Task brief:
Take the line containing "You are a computer-use agent." and every line after it to the end of the material below; reproduce them exactly, without pictures.
*** Opening Supplied material ***
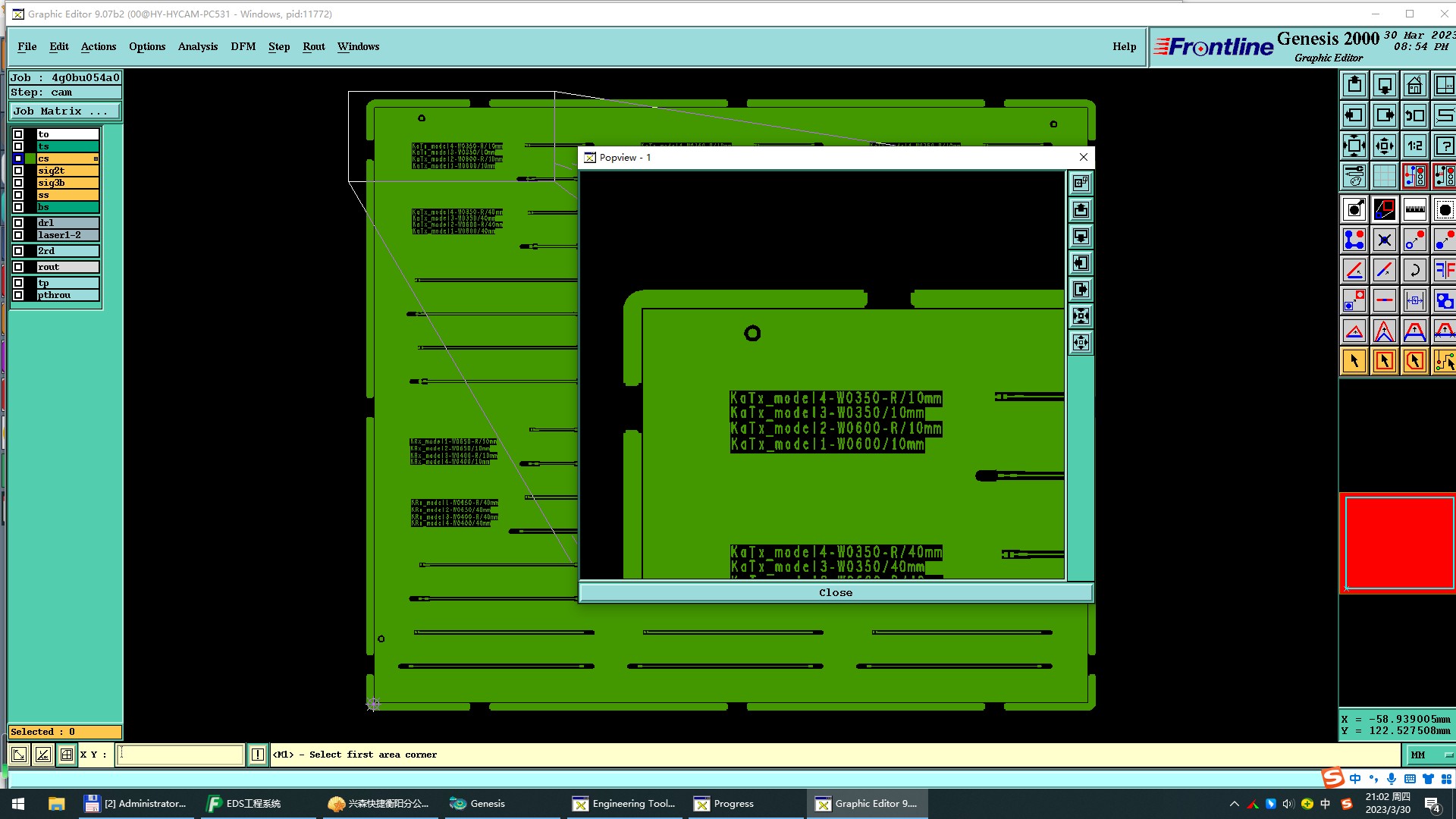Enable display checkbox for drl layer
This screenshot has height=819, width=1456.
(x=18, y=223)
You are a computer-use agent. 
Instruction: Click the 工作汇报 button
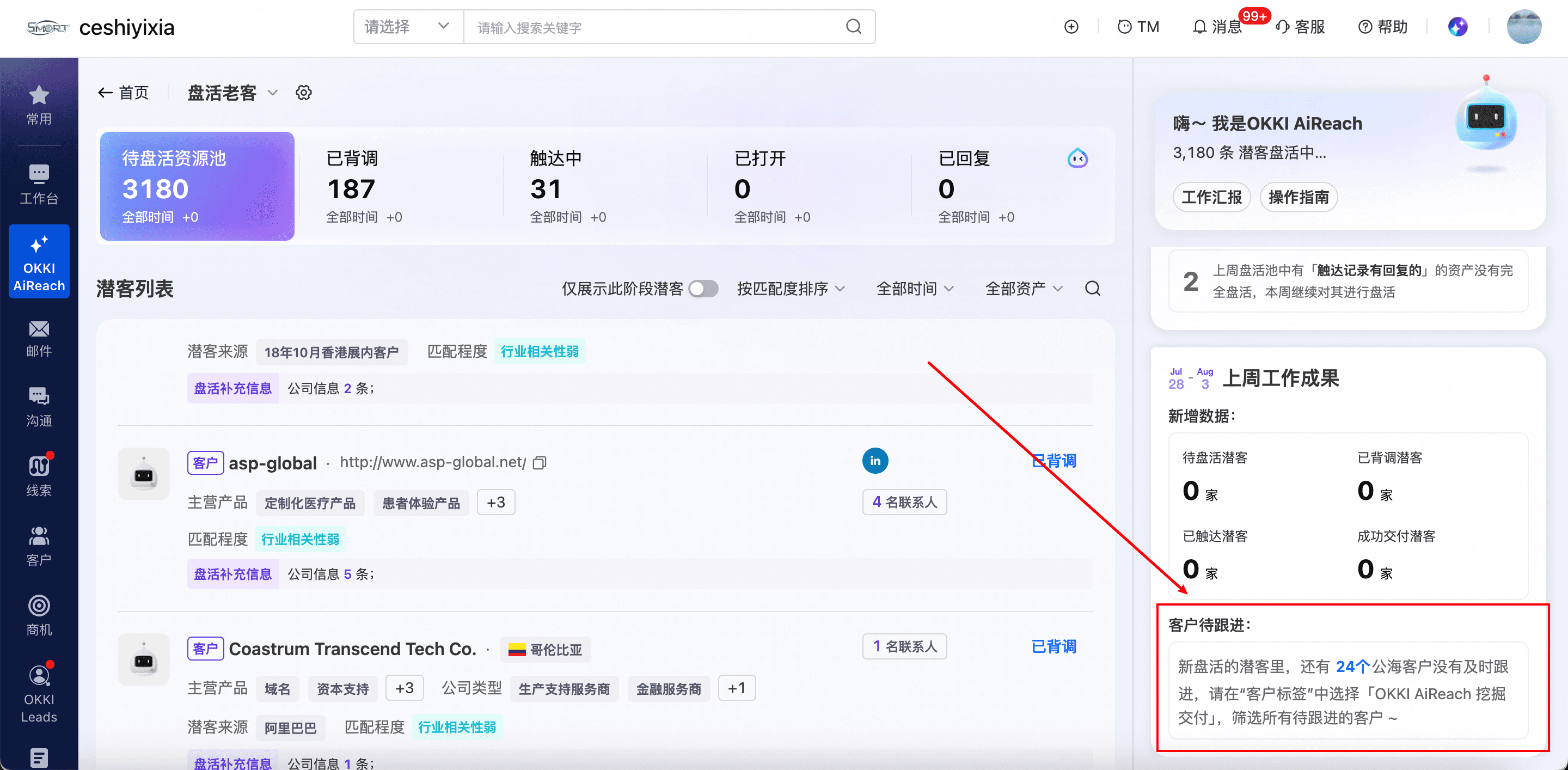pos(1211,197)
*** Closing Supplied material ***
Output for this task:
You are a computer-use agent. 
Instruction: Click the 工作汇报 button
pos(1211,197)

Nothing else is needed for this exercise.